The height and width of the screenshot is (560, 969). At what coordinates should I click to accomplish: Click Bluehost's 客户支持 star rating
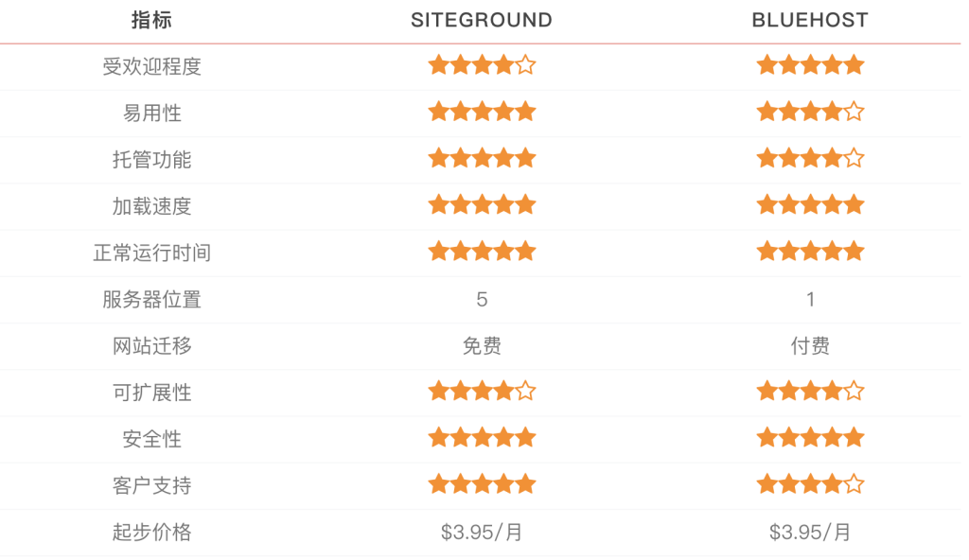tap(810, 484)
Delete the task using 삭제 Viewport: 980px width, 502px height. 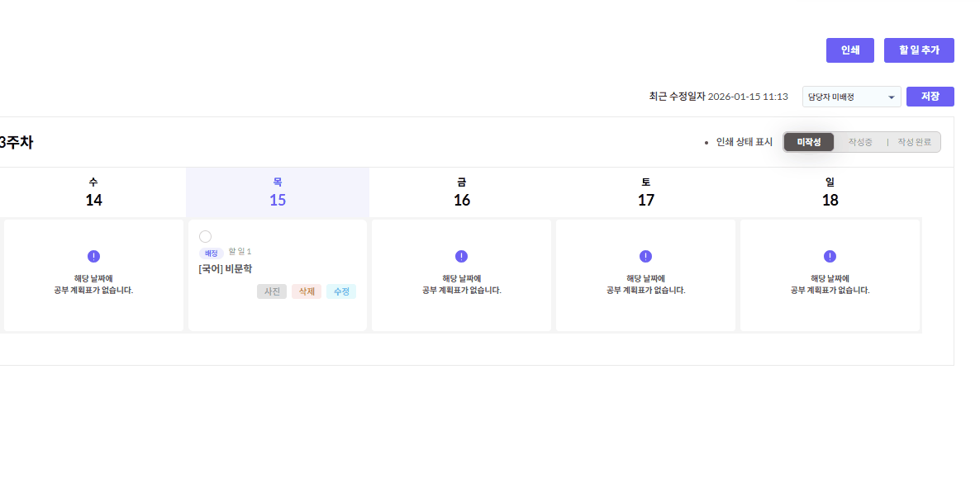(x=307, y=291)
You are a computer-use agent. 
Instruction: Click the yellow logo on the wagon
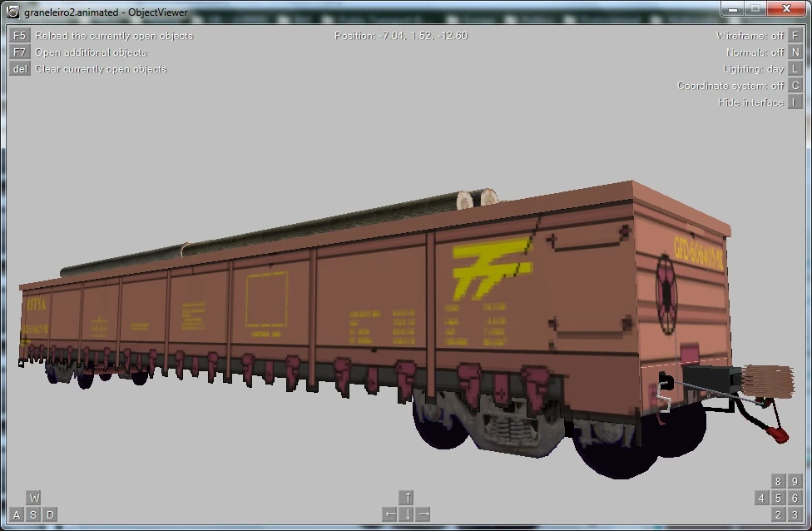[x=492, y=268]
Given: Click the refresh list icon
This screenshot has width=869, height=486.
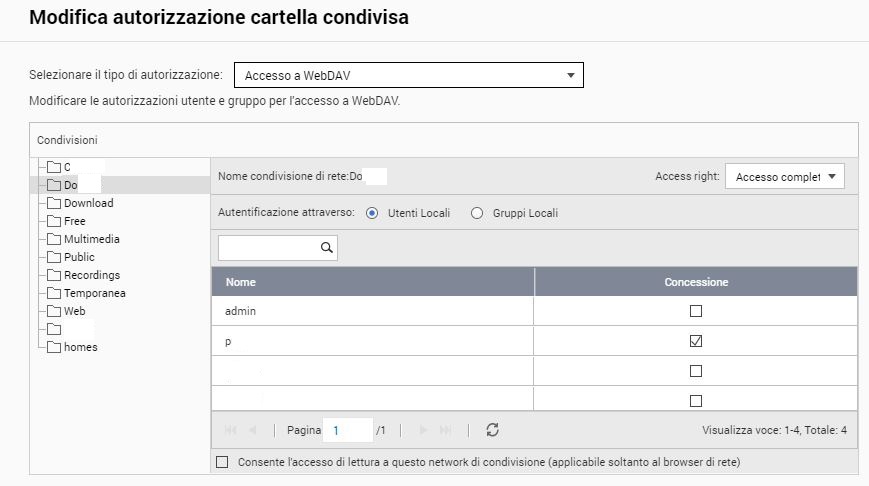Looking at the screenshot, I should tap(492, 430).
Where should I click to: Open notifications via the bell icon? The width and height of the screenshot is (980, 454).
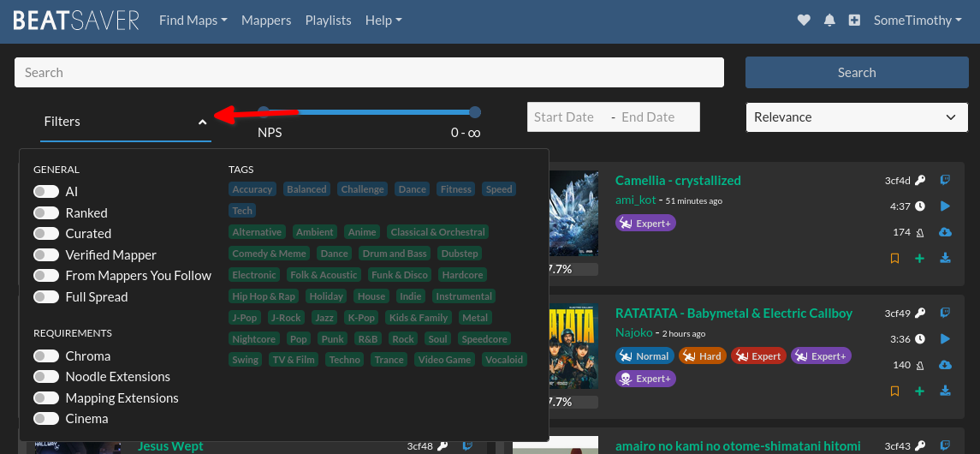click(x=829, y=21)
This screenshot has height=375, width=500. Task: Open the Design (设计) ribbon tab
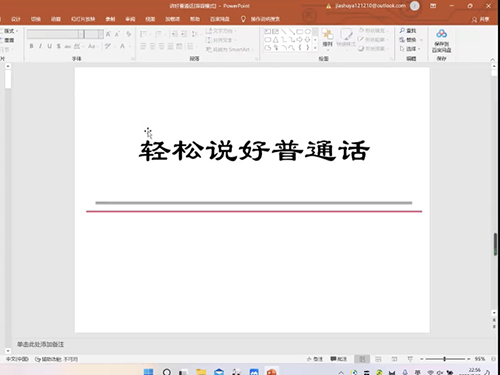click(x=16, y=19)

****

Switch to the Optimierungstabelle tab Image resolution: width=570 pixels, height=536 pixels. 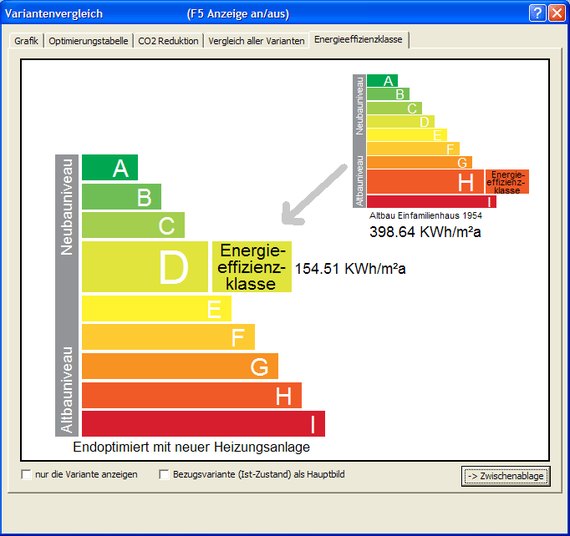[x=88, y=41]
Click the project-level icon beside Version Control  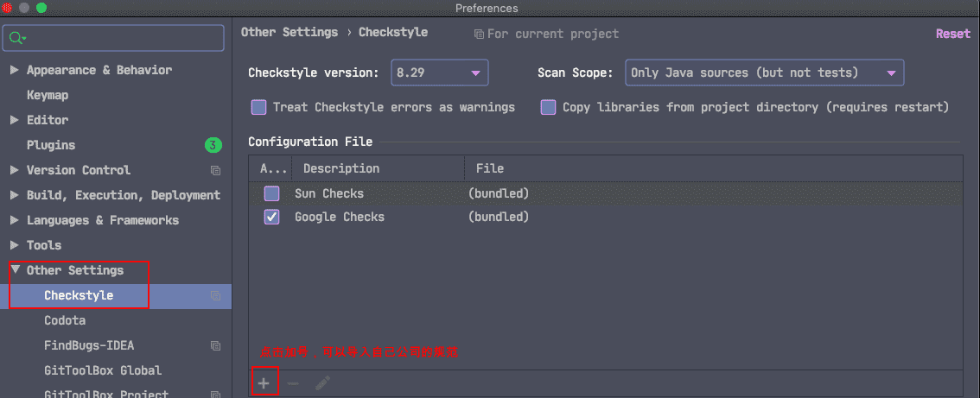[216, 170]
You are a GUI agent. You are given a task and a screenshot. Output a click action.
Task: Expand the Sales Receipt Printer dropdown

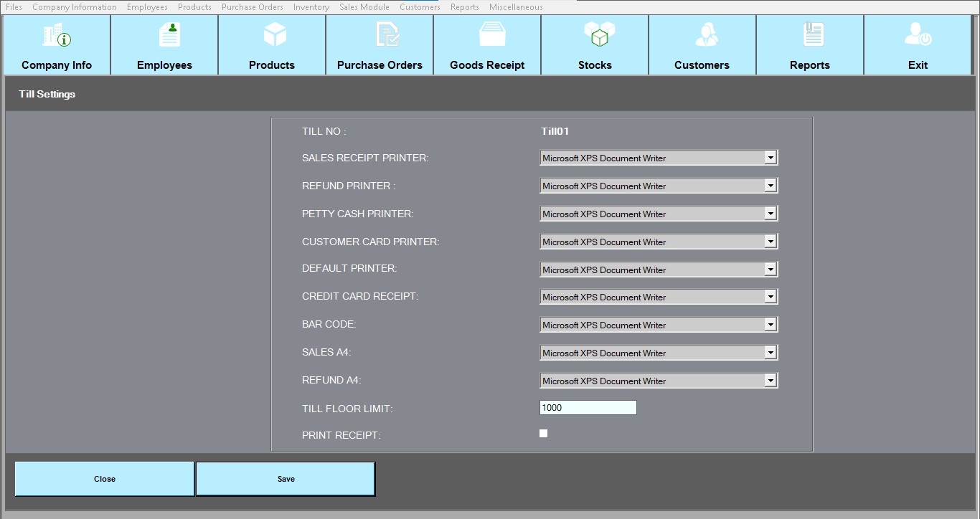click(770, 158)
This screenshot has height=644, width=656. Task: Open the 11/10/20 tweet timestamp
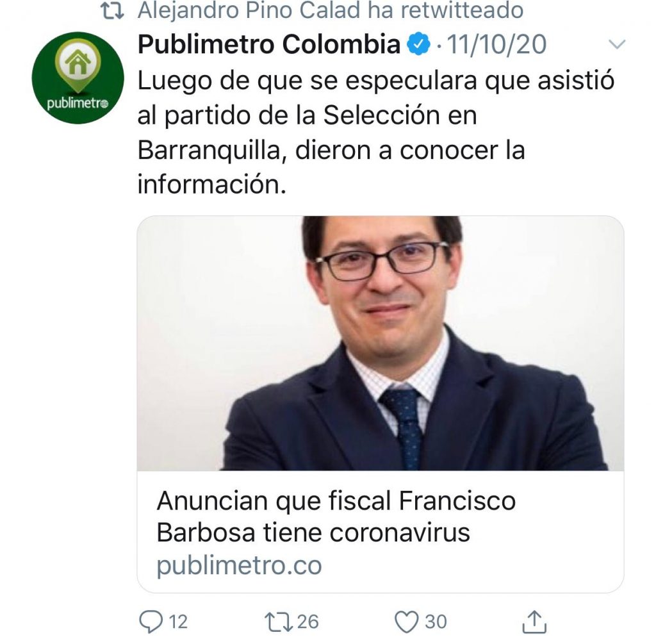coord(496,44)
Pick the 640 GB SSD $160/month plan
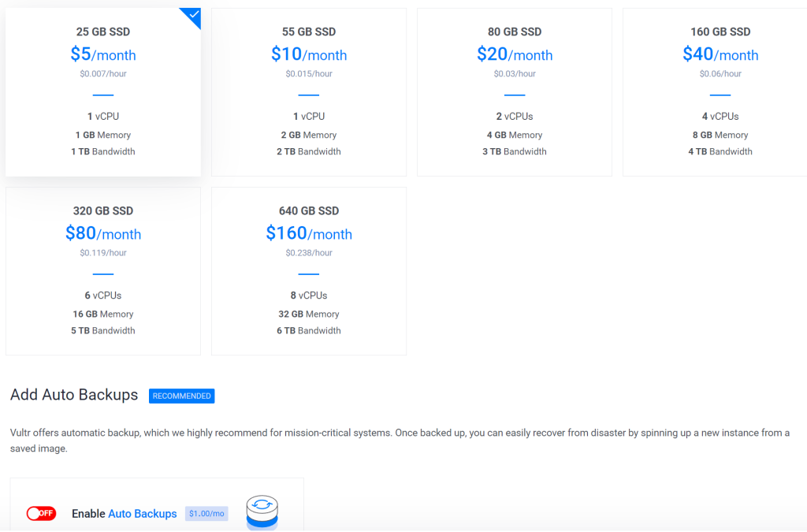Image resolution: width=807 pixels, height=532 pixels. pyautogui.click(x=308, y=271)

****

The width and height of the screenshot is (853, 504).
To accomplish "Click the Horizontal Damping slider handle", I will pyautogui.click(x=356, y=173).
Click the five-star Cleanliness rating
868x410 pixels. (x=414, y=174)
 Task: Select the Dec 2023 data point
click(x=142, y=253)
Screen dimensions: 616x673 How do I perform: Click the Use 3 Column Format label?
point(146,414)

****

What the exercise asks: The number of lines in the records that include "agent" is what is needed, with no other words.

Finished exercise: 2